Sharp drop in drink deaths follows alcohol price rise
Canadian researchers found that deaths caused by alcohol between 2002 and 2009 in the western province of British Columbia dropped when the minimum alcohol price was increased, while alcohol-related deaths rose when more private alcohol stores were opened.
The findings will be keenly scrutinised by alcohol policy makers, particularly in Britain where the government plans to introduce a minimum price on alcohol to try to clamp down on binge drinking and anti-social behaviour. The United States does not currently set a minimum alcohol price.
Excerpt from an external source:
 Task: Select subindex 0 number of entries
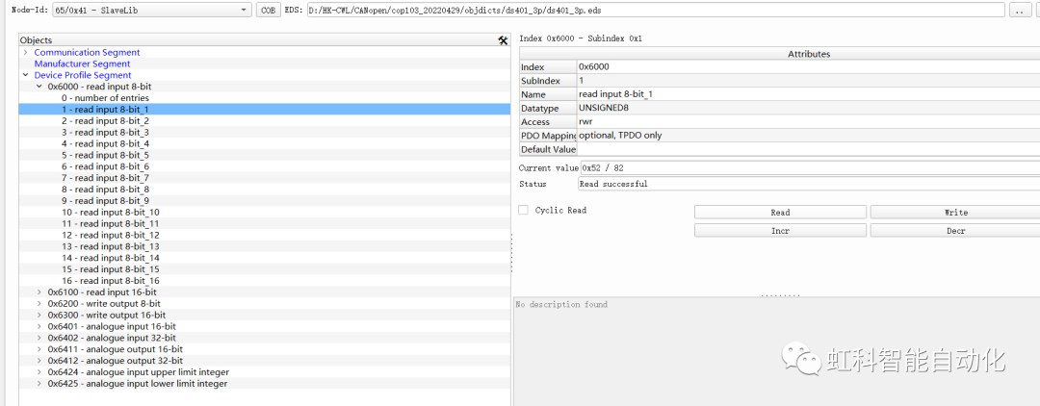pyautogui.click(x=105, y=98)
"This study adds to the scientific evidence that, despite popular opinion to the contrary, even the heaviest drinkers reduce their consumption when minimum alcohol prices increase," said Tim Stockwell of the University of Victoria's Centre for Addictions Research of British Columbia, who led the study.
John Holmes of the alcohol research group at Britain's University of Sheffield said Stockwell's study was a major contribution to evidence about minimum alcohol pricing and gave a "strong indication that the policy has reduced the consumption levels of those drinking at hazardous and harmful levels."
Stockwell's team, whose research was published in the journal Addiction, looked at three categories of death linked to alcohol - wholly alcohol attributable, acute, and chronic - analysing death rates across the time period against increases in government-set minimum prices of alcohol drinks.